“Beautiful Boy” is a film currently on general release. It is based on the memoir, Beautiful Boy: A Father’s Journey Through His Son’s Addiction  by David Sheff, and Tweak: Growing Up on Methamphetamines by Nic Sheff (his son). I personally found the film quite clichéd, though its point of interest lies elsewhere. Namely, in the way it presents the contemporary phenomena of addiction as it impacts the life of a teenage boy and those close to him, particularly his father.

In the US, where the film is set, the problems of addiction are profound and devastating. Unlike in most countries, the epidemic of addiction involves both prescribed (i.e. opioid painkillers and amphetamines) and non-prescribed drugs.  The statistics are startling[1][2]:

  • In 2016 more than 289 million opioid prescriptions were written and death by opioid overdose accounted for 49,000 of the 72,000 drug overdose deaths in 2017 (this being the leading cause of death of Americans under the age of 50). It is also estimated that 16 million Americans take prescription stimulants (amphetamine).
  • It is estimated that 30.5 million Americans aged 12 or over used illicit drugs in 2017 (defined as use within the past month)[3]. While most of this related to marijuana use (26 million), this study also estimated that over 13 million Americans used crystal meth at least once in the previous year.
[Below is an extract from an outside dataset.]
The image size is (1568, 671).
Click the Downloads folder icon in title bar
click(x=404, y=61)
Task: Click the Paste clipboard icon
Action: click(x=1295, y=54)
In the film the scandal is, simply, that the cause of addiction is never a question. The viewer is never presented with any point of view that might explain why this teenage boy becomes a drug addict, what sort of subjective suffering might have led him to sacrifice his life in this particular way. Indeed his blended family, and particularly his father, are presented as normal, hard-working, kind, accepting and ready to help. Moreover, he has available to him the typical “middle class” benefits (e.g. a college education where he can foster his talent for writing). Oddly, one also never encounters his social network and only late in the film, his sole relationship with a woman is presented as secondary to shared drug taking –  which results in her death from an overdose.
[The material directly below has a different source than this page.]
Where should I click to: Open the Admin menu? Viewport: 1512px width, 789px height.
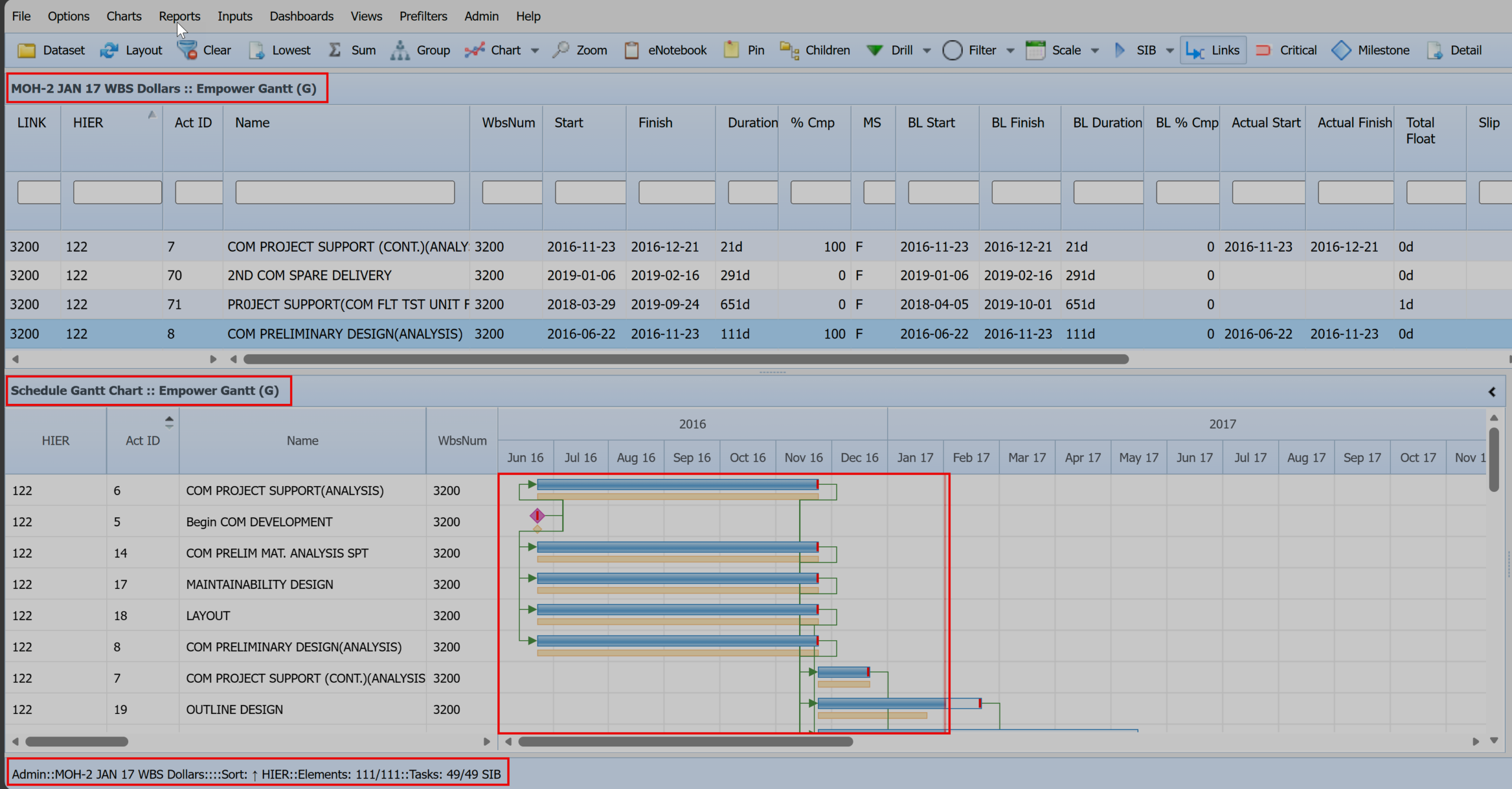tap(481, 16)
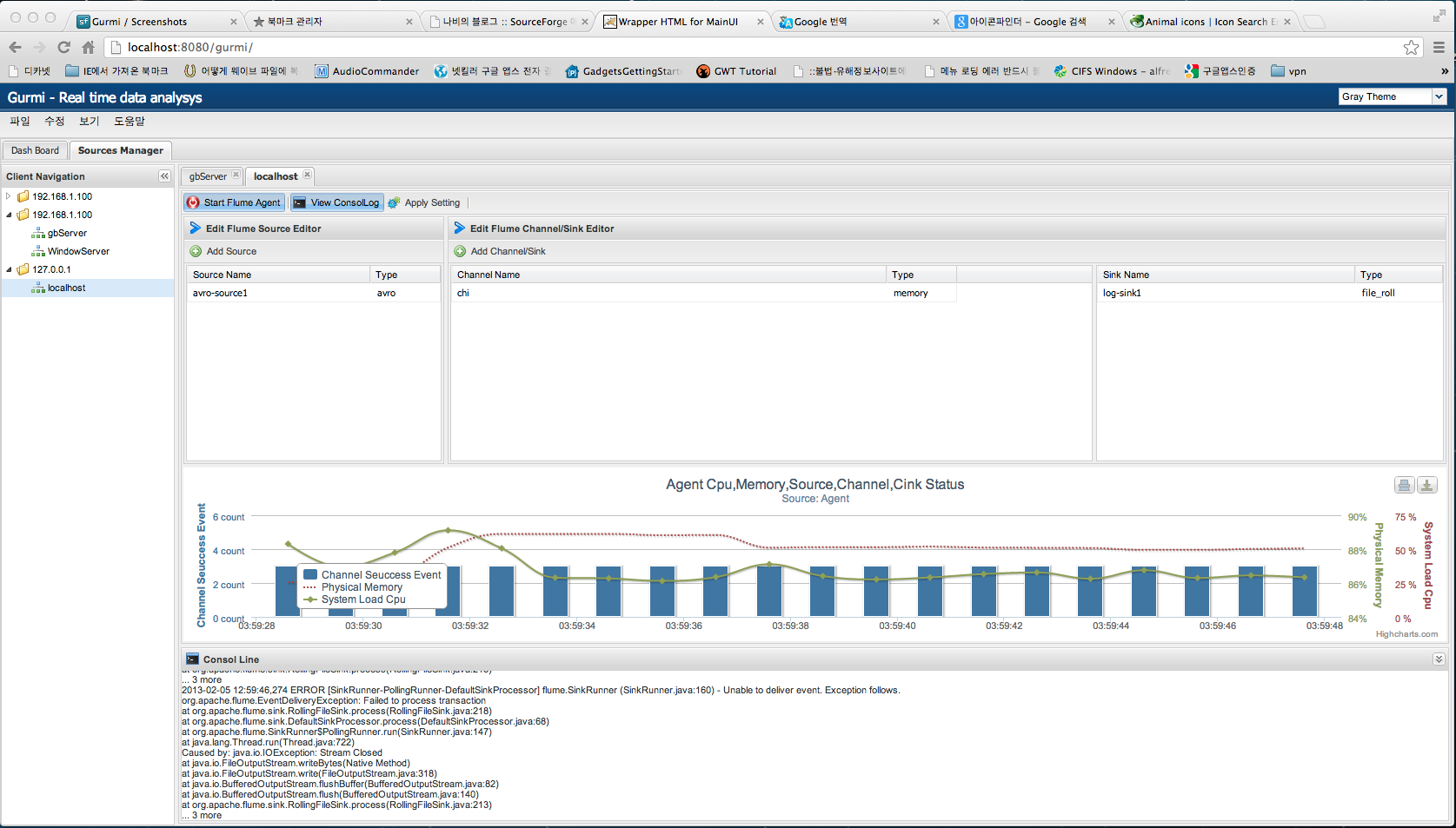Open the GWT Tutorial bookmark
This screenshot has width=1456, height=828.
735,70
Two scenes are particularly worth highlighting. The first is one when the father is trying to understand, and is seeking an explanation, for his son’s behavior, but ultimately, does not receive one. Rather a psychiatrist/neurologist explains to him that “meth” destroys parts of the brain and with this the cravings and addiction becomes worse. However, if the addict can stop in time there is hope, as damaged “nerve endings” can grow back. This pseudo-explanation dovetails with another scene towards the end of the film. The father with his (second) wife attends Al Anon where for the viewer the “three C’s” are prominently displayed (i.e. you didn’t cause it, you can’t control it and there is no cure). In the film this is presented as a “therapeutic moment”, one when the father begins to say a definite “no” to his son’s desperate cry’s for help and promises to quit.
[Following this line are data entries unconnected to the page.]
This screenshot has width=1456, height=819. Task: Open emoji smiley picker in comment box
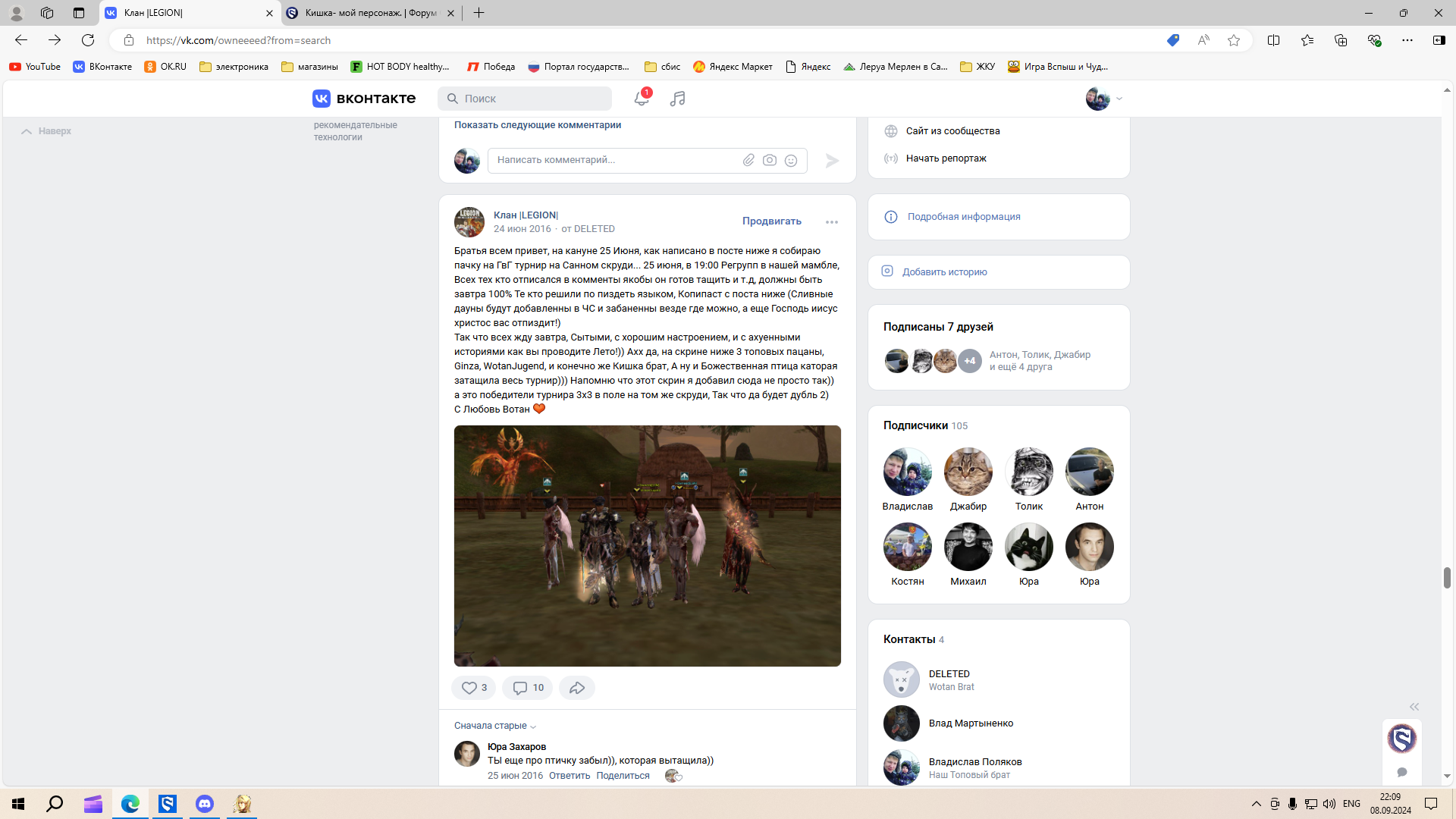[x=791, y=160]
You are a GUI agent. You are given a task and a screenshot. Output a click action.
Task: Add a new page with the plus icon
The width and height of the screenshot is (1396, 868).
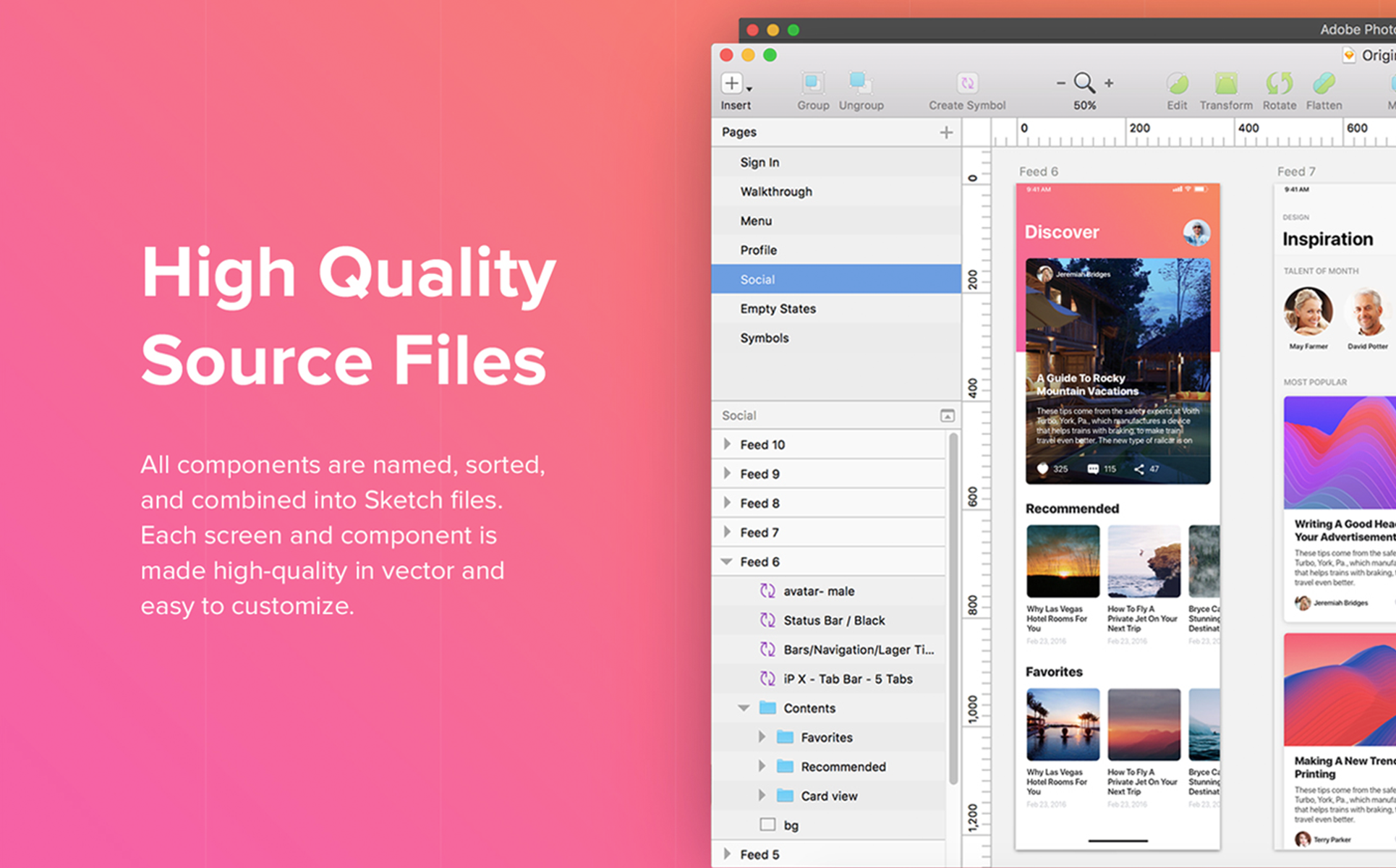pyautogui.click(x=946, y=132)
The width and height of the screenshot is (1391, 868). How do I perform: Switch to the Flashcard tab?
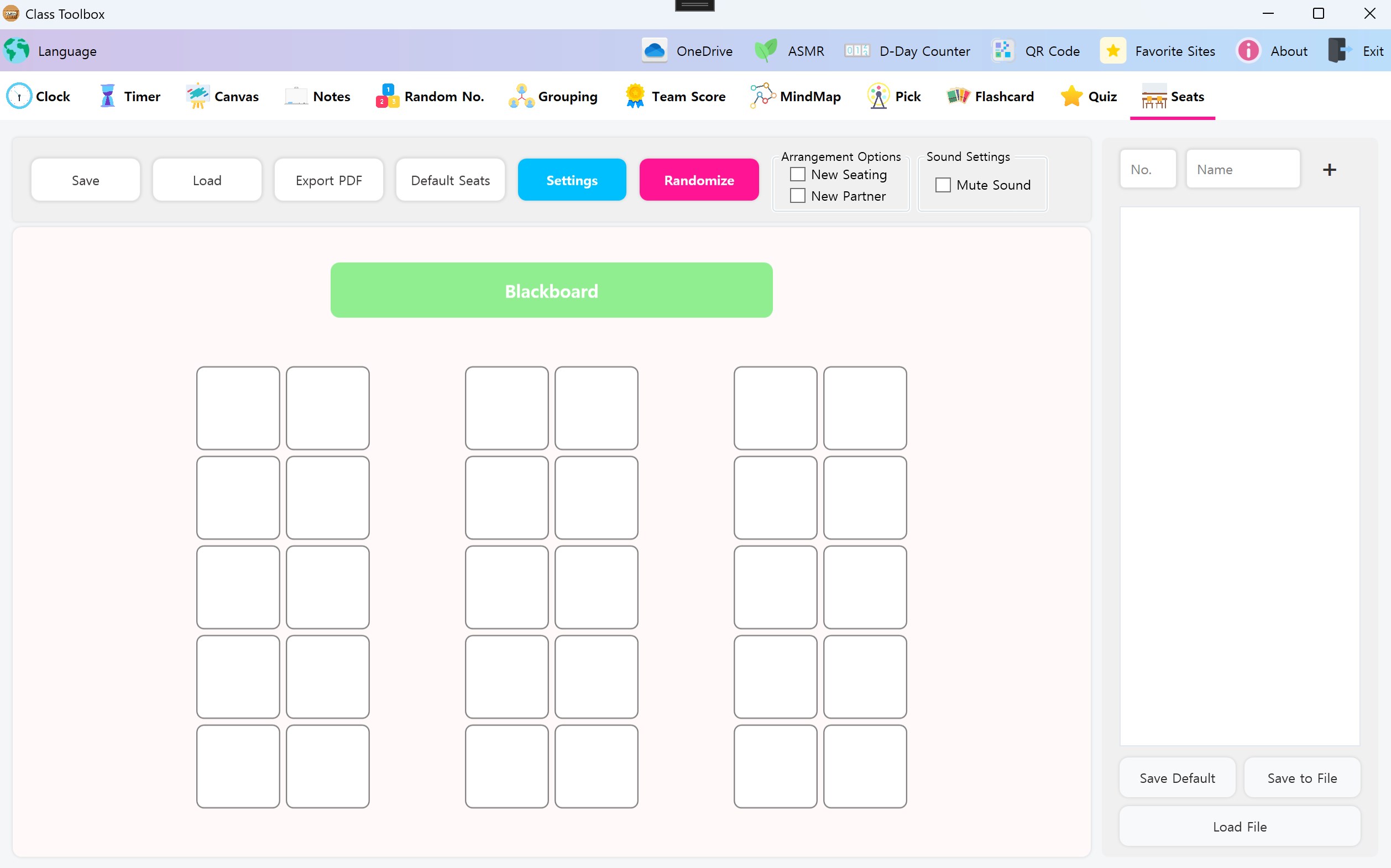(x=991, y=96)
In this film its protagonists are presented as passive and powerless both in taking or responding to drug-use. Here the appeal to the “brain” underpins this by excluding “explanations” at a subjective, familial or social level. Indeed one paradox is that the “mad consumption” of the son is only responded to “helpfully” when the father returns to his own world of consumptive passions, portrayed as work and family.

In contemporary culture film is a powerful purveyor of cultural norms and here we see it being used to banish any notion that the unconscious exists, and in doing so, put the subject to sleep. Gone is any notion of the divided subject inhabited by language, of desire or of the death drive, of the rise of the object that directly administers a jouissance to the body via drugs. Rather the drug taking subject is “any subject”, no longer singular and devoid of any means to analyze his loveless life and how it is caught in a boundless push-to-enjoyment, a generalized toxicomania, that responds with an object to the subject’s isolation in the social bond.  The subtext of the film could be summarized in terms of addiction being both “beyond understanding” and “subjective responsibility” – highlighted via the twined appeal to scientific discourse (the neuro-brain) and a moral-religious discourse of acceptance.

 


[1] Source: Wikipedia, “Opioid Epidemic”, (accessed April. 2019).

[2]  The Washington Times. 16 Million US Adults on Prescription Stimulants Study Shows. April 16th, 2018.

[3] Key Substance Use and Mental Health Indicators in the United States: Results from the 2017 National Survey in Drug Use and Health. Published jointly by: Substance Abuse and Health Service Administration and Department of Health and Human Services.